Required work → Read the lines of the data below and retrieve those with "agent".

[Saved data entries]
--------------------------------
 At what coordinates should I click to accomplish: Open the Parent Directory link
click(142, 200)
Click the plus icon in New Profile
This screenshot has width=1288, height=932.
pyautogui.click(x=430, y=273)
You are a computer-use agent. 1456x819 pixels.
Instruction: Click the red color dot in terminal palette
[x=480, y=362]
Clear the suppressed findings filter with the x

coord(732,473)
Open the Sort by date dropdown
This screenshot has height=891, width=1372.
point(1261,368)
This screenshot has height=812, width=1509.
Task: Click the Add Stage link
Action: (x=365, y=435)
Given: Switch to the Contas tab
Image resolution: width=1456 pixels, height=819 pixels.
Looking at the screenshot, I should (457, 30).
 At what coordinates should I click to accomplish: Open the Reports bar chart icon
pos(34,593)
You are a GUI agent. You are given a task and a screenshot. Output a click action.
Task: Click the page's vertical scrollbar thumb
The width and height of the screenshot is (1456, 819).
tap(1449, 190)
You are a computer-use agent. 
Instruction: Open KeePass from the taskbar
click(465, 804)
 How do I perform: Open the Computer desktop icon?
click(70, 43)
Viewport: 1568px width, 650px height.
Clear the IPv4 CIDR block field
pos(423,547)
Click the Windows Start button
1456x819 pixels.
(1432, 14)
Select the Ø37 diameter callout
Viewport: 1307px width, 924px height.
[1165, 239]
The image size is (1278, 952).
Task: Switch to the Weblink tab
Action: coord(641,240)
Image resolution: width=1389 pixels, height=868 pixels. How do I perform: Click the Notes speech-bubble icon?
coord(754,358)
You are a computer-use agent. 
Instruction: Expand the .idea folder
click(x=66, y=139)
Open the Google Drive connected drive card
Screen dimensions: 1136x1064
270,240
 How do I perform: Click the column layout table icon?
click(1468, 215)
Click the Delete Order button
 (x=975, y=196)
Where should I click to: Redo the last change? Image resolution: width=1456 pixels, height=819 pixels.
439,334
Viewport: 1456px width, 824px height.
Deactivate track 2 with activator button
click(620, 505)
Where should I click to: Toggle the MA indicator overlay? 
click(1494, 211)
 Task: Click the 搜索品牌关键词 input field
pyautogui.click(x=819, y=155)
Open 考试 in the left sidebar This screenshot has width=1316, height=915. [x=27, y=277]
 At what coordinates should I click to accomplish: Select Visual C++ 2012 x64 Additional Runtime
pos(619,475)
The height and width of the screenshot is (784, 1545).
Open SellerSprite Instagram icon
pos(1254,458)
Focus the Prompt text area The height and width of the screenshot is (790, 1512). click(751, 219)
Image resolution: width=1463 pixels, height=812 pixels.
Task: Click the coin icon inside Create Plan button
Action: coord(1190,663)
--------------------------------
Answer box →
You are a computer-use agent. 1456x819 pixels.
You are a GUI agent. You are given a task and a screenshot. Output a click action.
You are a computer-use agent. 
You are a computer-use agent. 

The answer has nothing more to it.